TASK DESCRIPTION
When you retype the data, keep every word exactly and include none of the pictures.

WORKING DATA
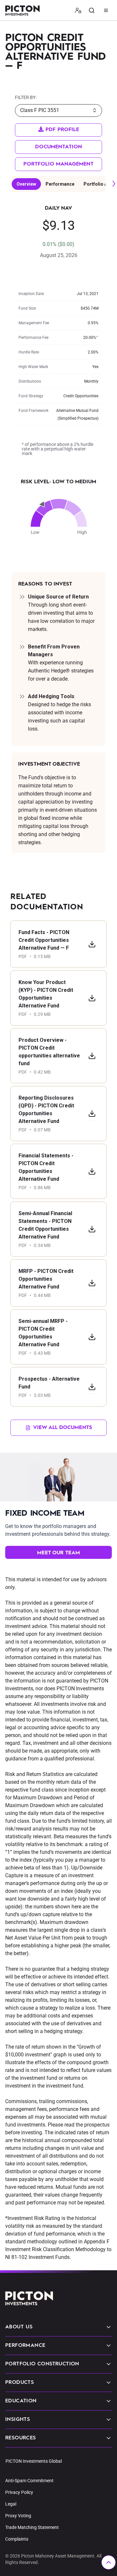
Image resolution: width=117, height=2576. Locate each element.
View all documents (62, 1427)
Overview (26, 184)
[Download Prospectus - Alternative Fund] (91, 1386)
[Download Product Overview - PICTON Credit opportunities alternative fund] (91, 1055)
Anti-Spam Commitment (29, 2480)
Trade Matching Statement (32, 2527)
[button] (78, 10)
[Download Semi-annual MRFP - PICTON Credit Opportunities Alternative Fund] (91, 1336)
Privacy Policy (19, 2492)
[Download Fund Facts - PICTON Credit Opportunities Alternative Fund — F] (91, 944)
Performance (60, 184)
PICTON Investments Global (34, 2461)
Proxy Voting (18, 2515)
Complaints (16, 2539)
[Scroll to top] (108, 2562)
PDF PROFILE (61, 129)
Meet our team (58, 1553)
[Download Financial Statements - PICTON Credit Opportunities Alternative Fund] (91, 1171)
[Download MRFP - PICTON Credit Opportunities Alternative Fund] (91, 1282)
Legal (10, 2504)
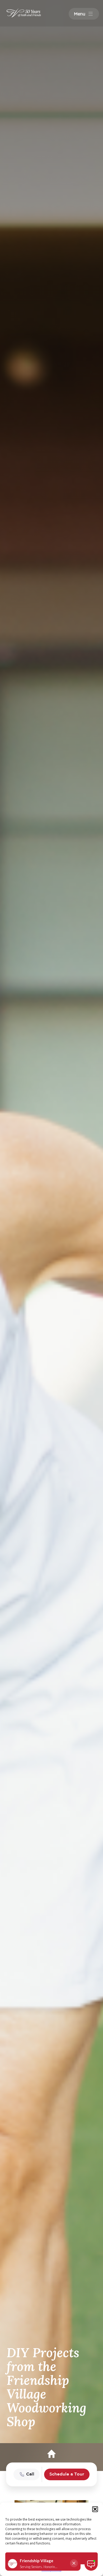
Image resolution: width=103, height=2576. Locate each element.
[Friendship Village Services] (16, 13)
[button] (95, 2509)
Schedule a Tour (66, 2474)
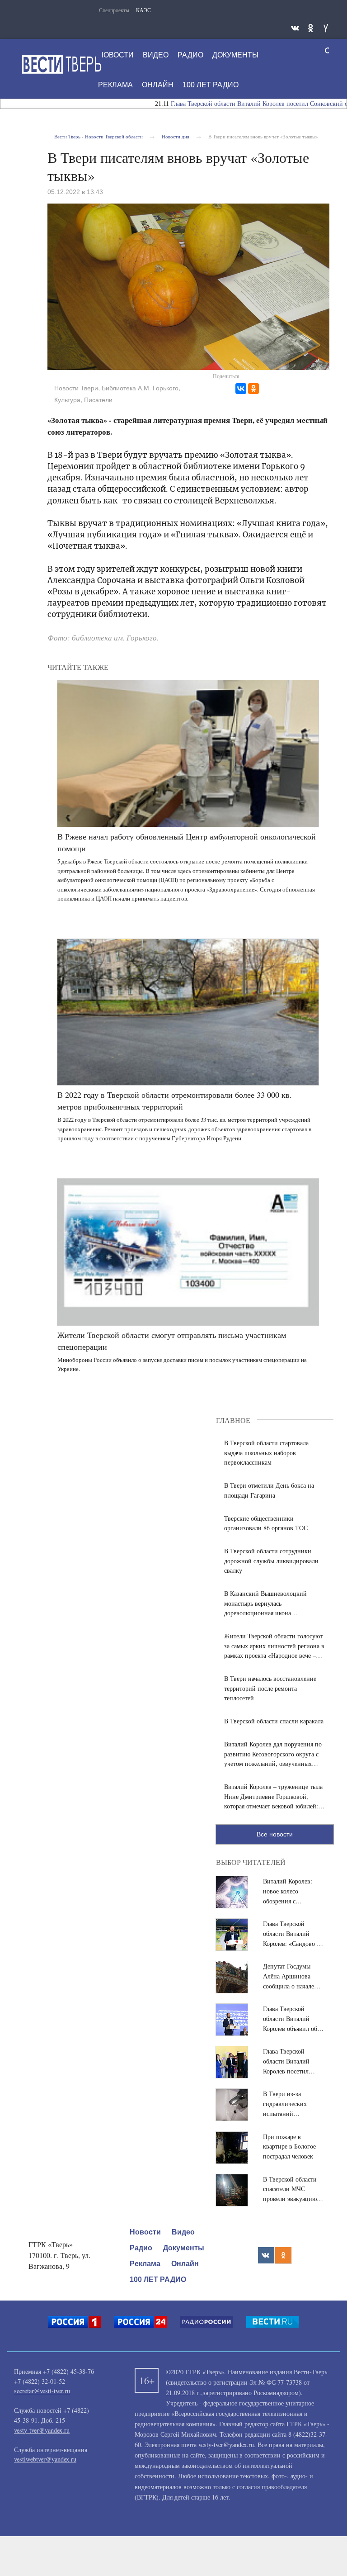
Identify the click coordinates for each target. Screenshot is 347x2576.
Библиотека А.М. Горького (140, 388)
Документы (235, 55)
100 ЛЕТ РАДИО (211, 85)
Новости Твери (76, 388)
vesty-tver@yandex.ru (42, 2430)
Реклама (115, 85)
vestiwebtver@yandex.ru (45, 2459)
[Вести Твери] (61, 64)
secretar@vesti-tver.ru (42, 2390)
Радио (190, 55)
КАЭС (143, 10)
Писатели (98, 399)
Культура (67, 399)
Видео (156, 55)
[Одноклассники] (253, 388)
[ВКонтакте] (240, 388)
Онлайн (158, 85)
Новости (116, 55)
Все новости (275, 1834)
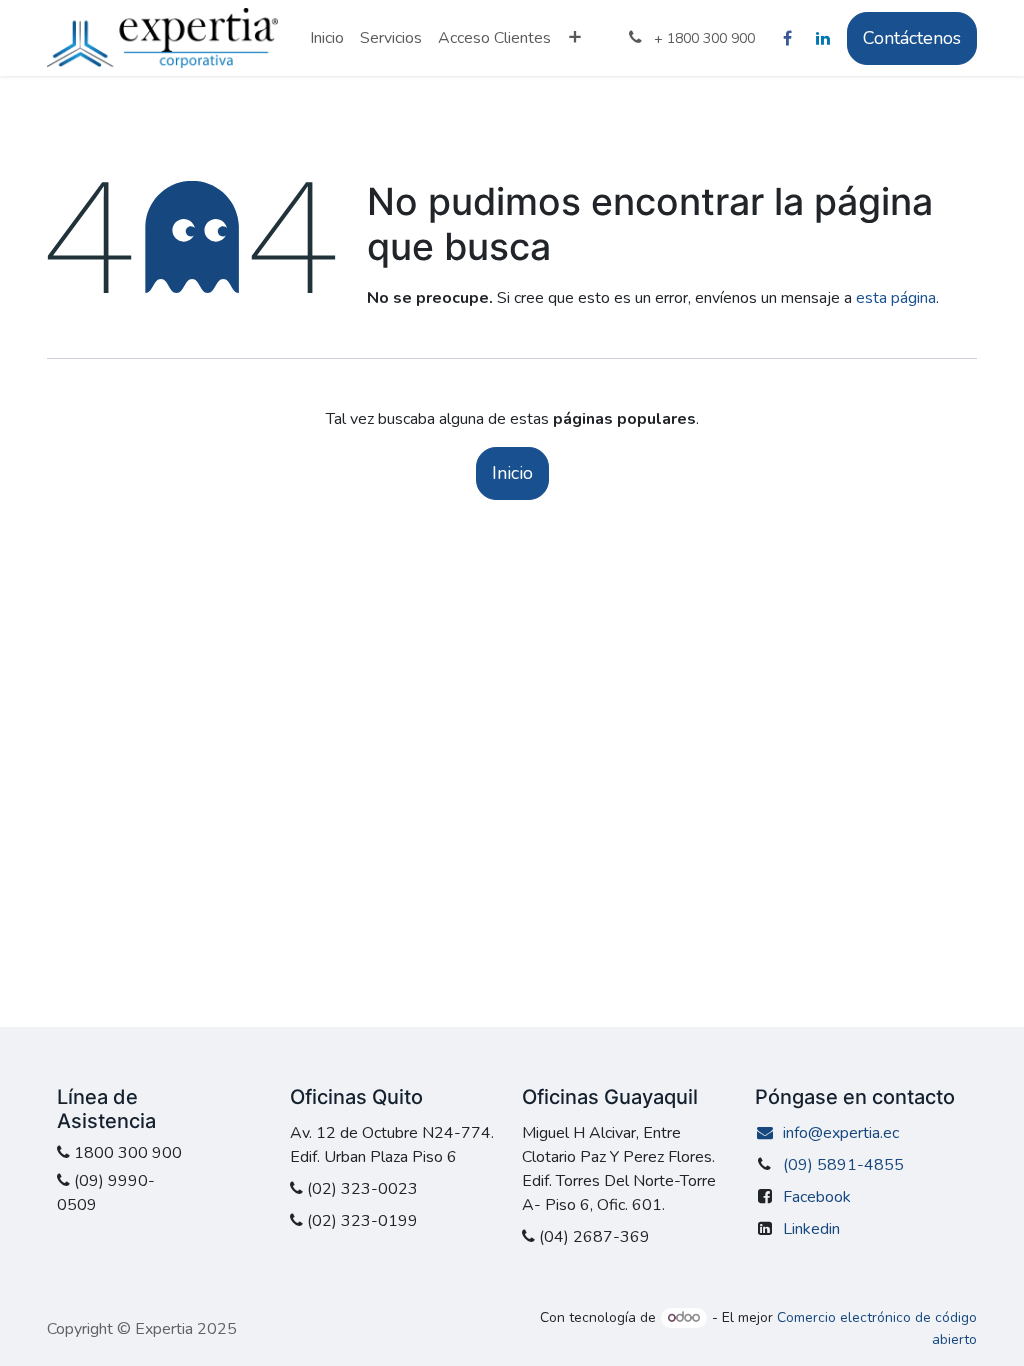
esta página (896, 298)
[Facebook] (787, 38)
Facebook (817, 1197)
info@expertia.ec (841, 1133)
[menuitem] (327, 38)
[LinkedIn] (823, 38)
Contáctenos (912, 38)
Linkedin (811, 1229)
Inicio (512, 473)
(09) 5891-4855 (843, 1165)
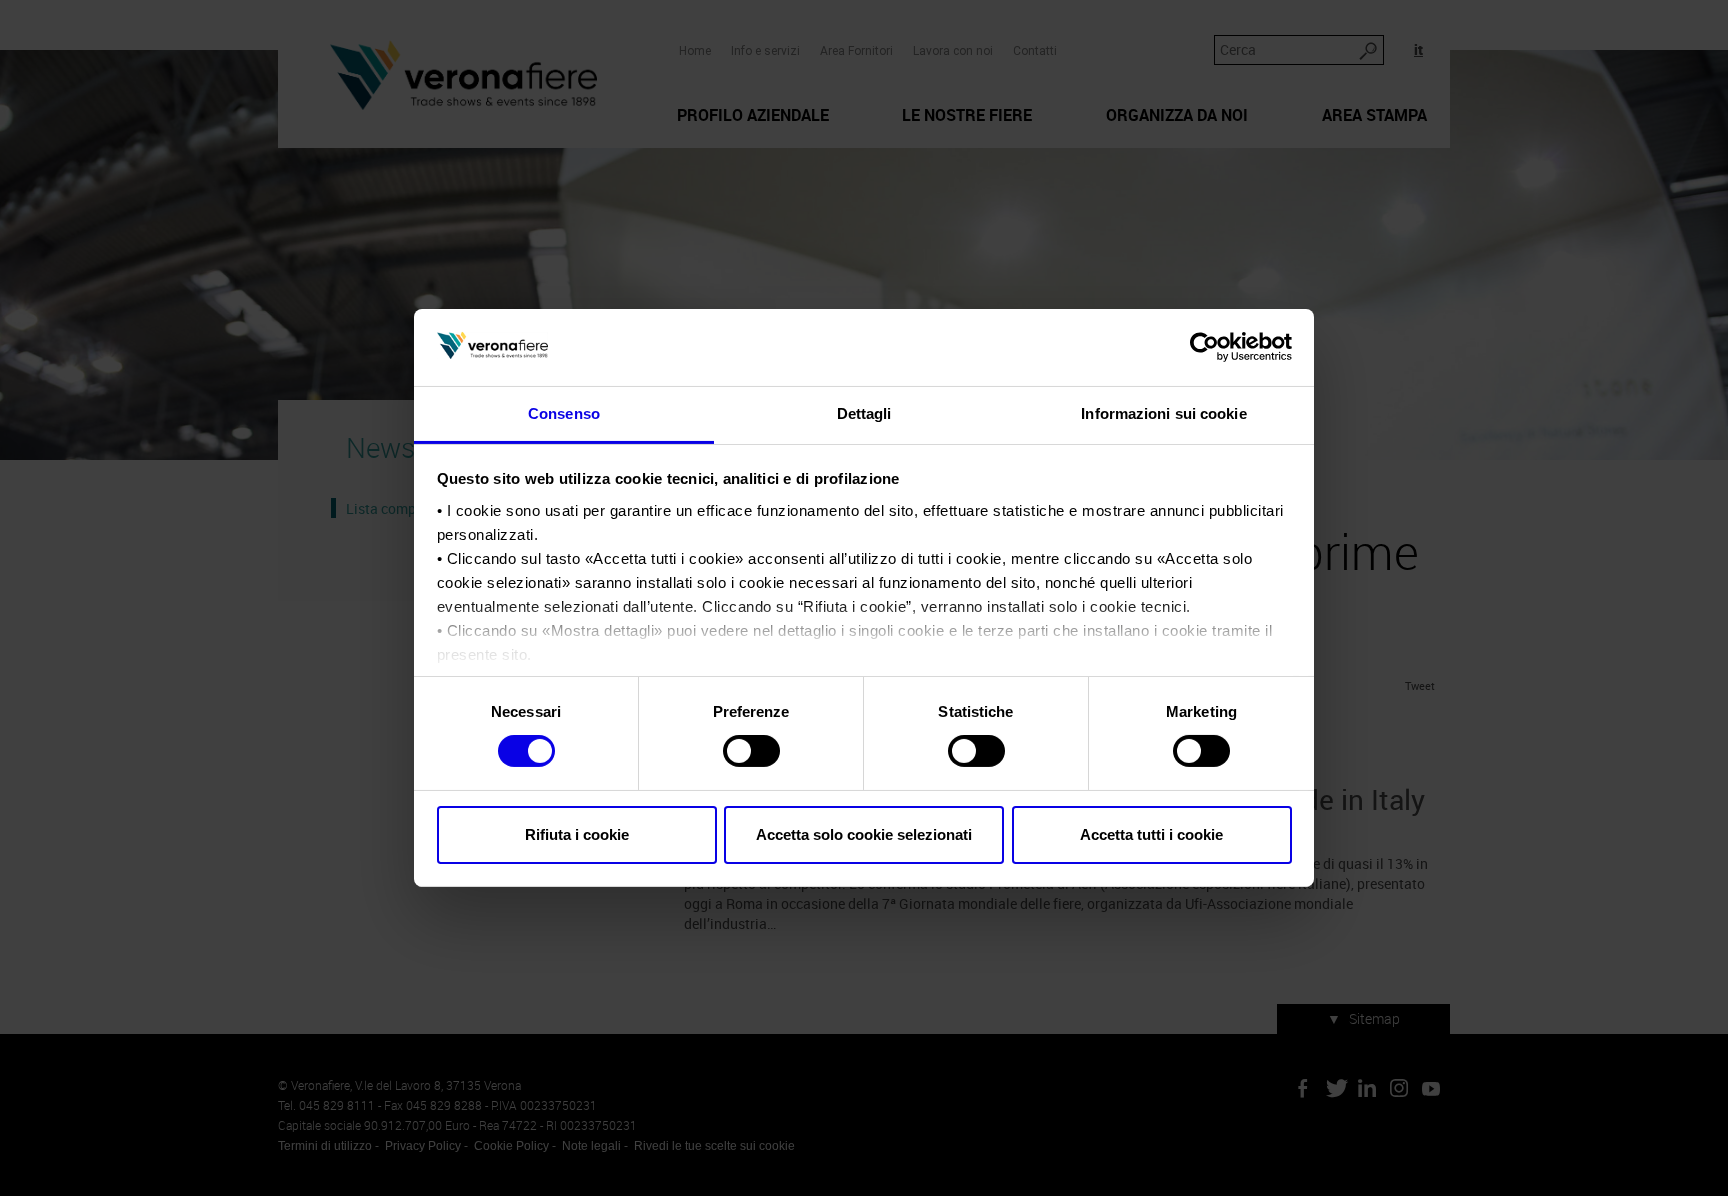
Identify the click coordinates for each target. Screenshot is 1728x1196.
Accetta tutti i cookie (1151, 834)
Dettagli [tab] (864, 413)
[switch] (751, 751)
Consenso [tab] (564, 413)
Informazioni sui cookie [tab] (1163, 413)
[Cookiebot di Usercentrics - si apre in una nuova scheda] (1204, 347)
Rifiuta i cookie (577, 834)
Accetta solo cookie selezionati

OUTPUT BELOW
Image resolution: width=117, height=2576. Locate each element.
View all documents (62, 1427)
Overview (26, 184)
[Download Prospectus - Alternative Fund] (91, 1386)
[Download Product Overview - PICTON Credit opportunities alternative fund] (91, 1055)
Anti-Spam Commitment (29, 2480)
Trade Matching Statement (32, 2527)
[button] (78, 10)
[Download Semi-annual MRFP - PICTON Credit Opportunities Alternative Fund] (91, 1336)
Privacy Policy (19, 2492)
[Download Fund Facts - PICTON Credit Opportunities Alternative Fund — F] (91, 944)
Performance (60, 184)
PICTON Investments Global (34, 2461)
Proxy Voting (18, 2515)
Complaints (16, 2539)
[Scroll to top] (108, 2562)
PDF PROFILE (61, 129)
Meet our team (58, 1553)
[Download Financial Statements - PICTON Credit Opportunities Alternative Fund] (91, 1171)
[Download MRFP - PICTON Credit Opportunities Alternative Fund] (91, 1282)
Legal (10, 2504)
Image resolution: width=103, height=2576. Locate each element.
[Friendship Village Services] (16, 13)
[button] (95, 2509)
Schedule a Tour (66, 2474)
Identify the click coordinates for each target. Screenshot is 347x2576.
Библиотека А.М. Горького (140, 388)
Документы (235, 55)
100 ЛЕТ РАДИО (211, 85)
Новости Твери (76, 388)
vesty-tver@yandex.ru (42, 2430)
Реклама (115, 85)
vestiwebtver@yandex.ru (45, 2459)
[Вести Твери] (61, 64)
secretar@vesti-tver.ru (42, 2390)
Радио (190, 55)
КАЭС (143, 10)
Писатели (98, 399)
Культура (67, 399)
Видео (156, 55)
[Одноклассники] (253, 388)
[ВКонтакте] (240, 388)
Онлайн (158, 85)
Новости (116, 55)
Все новости (275, 1834)
esta página (896, 298)
[Facebook] (787, 38)
Facebook (817, 1197)
info@expertia.ec (841, 1133)
[menuitem] (327, 38)
[LinkedIn] (823, 38)
Contáctenos (912, 38)
Linkedin (811, 1229)
Inicio (512, 473)
(09) 5891-4855 (843, 1165)
Identify the click coordinates for each target. Screenshot is 1728x1196.
Accetta tutti i cookie (1151, 834)
Dettagli [tab] (864, 413)
[switch] (751, 751)
Consenso [tab] (564, 413)
Informazioni sui cookie [tab] (1163, 413)
[Cookiebot di Usercentrics - si apre in una nuova scheda] (1204, 347)
Rifiuta i cookie (577, 834)
Accetta solo cookie selezionati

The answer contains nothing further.